What Is Food?

Food is anything that can be eaten or drunk and used to supply energy, maintain life or promote growth. It is usually a solid but may be a liquid. It is generally nourishing and provides nutrition, such as protein, carbohydrates, fats, vitamins, minerals, water and other substances essential for the maintenance of good health. The source of food may be plants or animals. People eat to fulfill physiological and psychological needs, to enjoy the sensations of taste and texture and to satisfy cultural or social needs.

In developed countries, there is a wide variety of foods available and malnutrition is not a problem for many. However, a diet high in sugar, salt and processed fats can lead to obesity, heart disease and other chronic diseases. Eating healthy requires a commitment to regular meal planning, grocery shopping and cooking. It also means paying attention to how foods are produced and selecting options that minimize environmental impacts.

The word food comes from the Latin “corpus alimentum”, meaning “body fuel”. Every cell in your body is made up of parts called proteins, carbohydrates and fats. The proteins provide building blocks for the cells and the carbs give them energy. The fats help produce hormones and to absorb other nutrients. Food is the primary source of these building blocks for your body. You can get them from a variety of sources including meats, dairy products, vegetables and fruits.

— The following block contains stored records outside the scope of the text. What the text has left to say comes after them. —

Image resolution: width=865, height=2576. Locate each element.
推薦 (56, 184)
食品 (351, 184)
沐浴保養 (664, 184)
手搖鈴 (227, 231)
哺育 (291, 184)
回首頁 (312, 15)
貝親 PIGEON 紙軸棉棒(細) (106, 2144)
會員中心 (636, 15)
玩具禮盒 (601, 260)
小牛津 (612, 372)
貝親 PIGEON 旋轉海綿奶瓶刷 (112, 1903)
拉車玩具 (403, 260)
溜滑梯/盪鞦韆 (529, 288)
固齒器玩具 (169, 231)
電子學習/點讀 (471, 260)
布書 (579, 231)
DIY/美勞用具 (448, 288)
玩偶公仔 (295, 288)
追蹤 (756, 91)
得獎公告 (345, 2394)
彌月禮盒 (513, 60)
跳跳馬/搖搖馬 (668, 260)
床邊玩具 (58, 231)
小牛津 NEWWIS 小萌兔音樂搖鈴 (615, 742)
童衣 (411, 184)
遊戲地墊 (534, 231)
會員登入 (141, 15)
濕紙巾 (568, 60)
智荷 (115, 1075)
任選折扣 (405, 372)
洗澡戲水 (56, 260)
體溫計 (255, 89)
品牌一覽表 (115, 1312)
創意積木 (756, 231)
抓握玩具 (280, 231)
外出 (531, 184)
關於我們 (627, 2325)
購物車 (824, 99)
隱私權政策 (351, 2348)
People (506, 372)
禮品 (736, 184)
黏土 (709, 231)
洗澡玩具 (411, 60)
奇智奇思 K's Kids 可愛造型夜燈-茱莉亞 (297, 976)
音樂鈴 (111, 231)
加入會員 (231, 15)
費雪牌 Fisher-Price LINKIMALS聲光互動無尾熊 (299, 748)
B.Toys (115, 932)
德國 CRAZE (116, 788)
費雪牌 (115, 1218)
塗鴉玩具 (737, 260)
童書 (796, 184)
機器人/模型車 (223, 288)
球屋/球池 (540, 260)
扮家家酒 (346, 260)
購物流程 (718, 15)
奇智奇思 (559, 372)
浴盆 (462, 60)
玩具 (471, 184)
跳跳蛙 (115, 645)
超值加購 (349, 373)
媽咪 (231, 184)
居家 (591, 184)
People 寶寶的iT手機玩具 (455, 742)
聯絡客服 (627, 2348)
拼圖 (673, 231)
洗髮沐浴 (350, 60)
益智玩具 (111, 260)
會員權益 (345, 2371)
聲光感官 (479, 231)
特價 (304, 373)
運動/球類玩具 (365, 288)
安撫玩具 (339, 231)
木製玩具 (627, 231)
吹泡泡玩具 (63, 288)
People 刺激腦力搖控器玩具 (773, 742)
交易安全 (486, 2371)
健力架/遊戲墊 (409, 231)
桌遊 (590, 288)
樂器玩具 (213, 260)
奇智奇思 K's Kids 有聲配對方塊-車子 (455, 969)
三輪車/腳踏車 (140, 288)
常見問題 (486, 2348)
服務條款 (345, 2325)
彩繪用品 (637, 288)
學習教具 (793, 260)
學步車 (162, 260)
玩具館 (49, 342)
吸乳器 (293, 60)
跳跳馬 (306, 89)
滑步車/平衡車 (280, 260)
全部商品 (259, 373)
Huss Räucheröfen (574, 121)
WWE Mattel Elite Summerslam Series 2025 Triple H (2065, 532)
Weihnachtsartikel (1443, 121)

There are many types of food, but what really matters is a balanced diet that includes all of the food groups. The best choice is often a food that is minimally processed and contains a lot of vitamins, minerals and fiber. When purchasing groceries, look for organic, free-range or wild-caught varieties that have less sodium, added sugars and saturated fats.

Getting your daily servings of fruit and vegetables is important, as they contain vitamin C, folic acid, potassium, lycopene, vitamins A and K, and fiber. Aim for five servings of fruits and vegetables a day. Choose brightly colored fruits and vegetables as they have more nutritional value than darker ones.

Vegetables are a rich source of dietary fiber and phytochemicals, which offer antioxidant and anti-inflammatory properties. The main vegetable groups are green, leafy vegetables, root vegetables and tubers. Choose vegetables that are in season for the freshest selection and highest nutrient content.

Fish and shellfish are an important source of protein for humans worldwide. They are also a good source of omega-3 fatty acids and many other vitamins and minerals. Fresh fish can be eaten raw or cooked and can be preserved by freezing, canning, drying or smoking.

Poultry is a staple in the diets of most people around the world. Chicken, turkey and duck are raised for their meat as well as their eggs. Eggs are a good source of protein and can be easily prepared in a number of ways. Lean beef, pork and lamb are other common meat sources. Poultry and lamb are commonly raised in developing countries where they can be purchased at a reasonable price.